A window is in the form of a rectangle surmounted by a semicircular opening. The total perimeter of the window is 10 m. Find the dimensions of the window to admit maximum light through the whole opening

Answer 1

Let x and y be the length and breadth of the rectangle.

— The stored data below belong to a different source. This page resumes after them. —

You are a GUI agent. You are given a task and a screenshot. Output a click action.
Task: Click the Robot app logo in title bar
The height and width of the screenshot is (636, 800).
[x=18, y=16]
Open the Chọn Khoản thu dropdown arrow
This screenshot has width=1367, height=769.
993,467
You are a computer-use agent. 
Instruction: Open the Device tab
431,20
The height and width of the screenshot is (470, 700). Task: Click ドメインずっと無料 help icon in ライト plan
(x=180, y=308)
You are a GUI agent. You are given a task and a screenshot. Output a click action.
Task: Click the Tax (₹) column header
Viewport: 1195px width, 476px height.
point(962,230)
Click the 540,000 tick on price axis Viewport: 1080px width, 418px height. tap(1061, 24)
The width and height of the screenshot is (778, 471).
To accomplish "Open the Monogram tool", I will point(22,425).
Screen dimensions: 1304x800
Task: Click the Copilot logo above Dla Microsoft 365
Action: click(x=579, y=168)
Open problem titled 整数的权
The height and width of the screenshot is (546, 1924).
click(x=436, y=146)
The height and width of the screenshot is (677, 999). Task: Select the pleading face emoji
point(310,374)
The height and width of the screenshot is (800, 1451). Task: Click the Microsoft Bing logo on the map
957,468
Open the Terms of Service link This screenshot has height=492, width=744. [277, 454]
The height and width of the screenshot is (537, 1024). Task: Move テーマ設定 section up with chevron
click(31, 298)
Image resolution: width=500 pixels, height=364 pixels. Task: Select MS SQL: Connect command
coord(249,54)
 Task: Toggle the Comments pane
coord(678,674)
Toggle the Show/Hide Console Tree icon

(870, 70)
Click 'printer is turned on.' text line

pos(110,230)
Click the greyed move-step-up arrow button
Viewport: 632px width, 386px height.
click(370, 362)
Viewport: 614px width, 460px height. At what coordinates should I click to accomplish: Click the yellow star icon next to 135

Radius of the semi - circle `= x/2`

Circumference of the semi - circle = `(pix)/2.`

Perimeter of the window

AB + BC + AD + DC

`x + 2y + (pix)/2= 10`

⇒ 2x + 4y + πx = 20

⇒ `y = (20 - (2 + pi)x)/4`

Area of the window = area of rectangle + area of a semicircle.

`A = xy + 1/2 pi (x/2)^2`

`= x ((20 - (2 + pi)x)/4) + (pix^2)/8.`

`A = (20x - (2 + pi) x^2)/4 + (pix^2)/8.`

∴ `(dA)/dx = (20 - (2 + pi) 2x)/4 + (2pix)/8`

For maxima / minima of A, 

`(dA)/dx = 0`

⇒ `(20 - (2 + pi) 2x)/4 + (2pix)/8 = 0`

⇒ 20 - (2 + π) 2x + πx = 0

⇒ 20 + x (π - 4 - 2π) = 0

⇒ 20 - x (4 + π) = 0

⇒ `x = 20/ (4 + pi)`

`(d^2A)/dx^2 = (-(2 + pi)2)/4 + (2pi)/8`

`= (-4 -2pi + pi)/4`

` = (-4 -pi)/4`

⇒ `(d^2A)/dx^2 < 0`

Hence the window admit the maximum light when x = length =  `20/ (4 + pi)`

and breadth `y = (20 - (2 + pi) 20/(4 + pi))/4`

`= (80 + 20pi - 40 - 20 pi)/(4 (4 + pi))`

`= 40/ (4(4 + pi))`

`= 10/ (4 + pi).`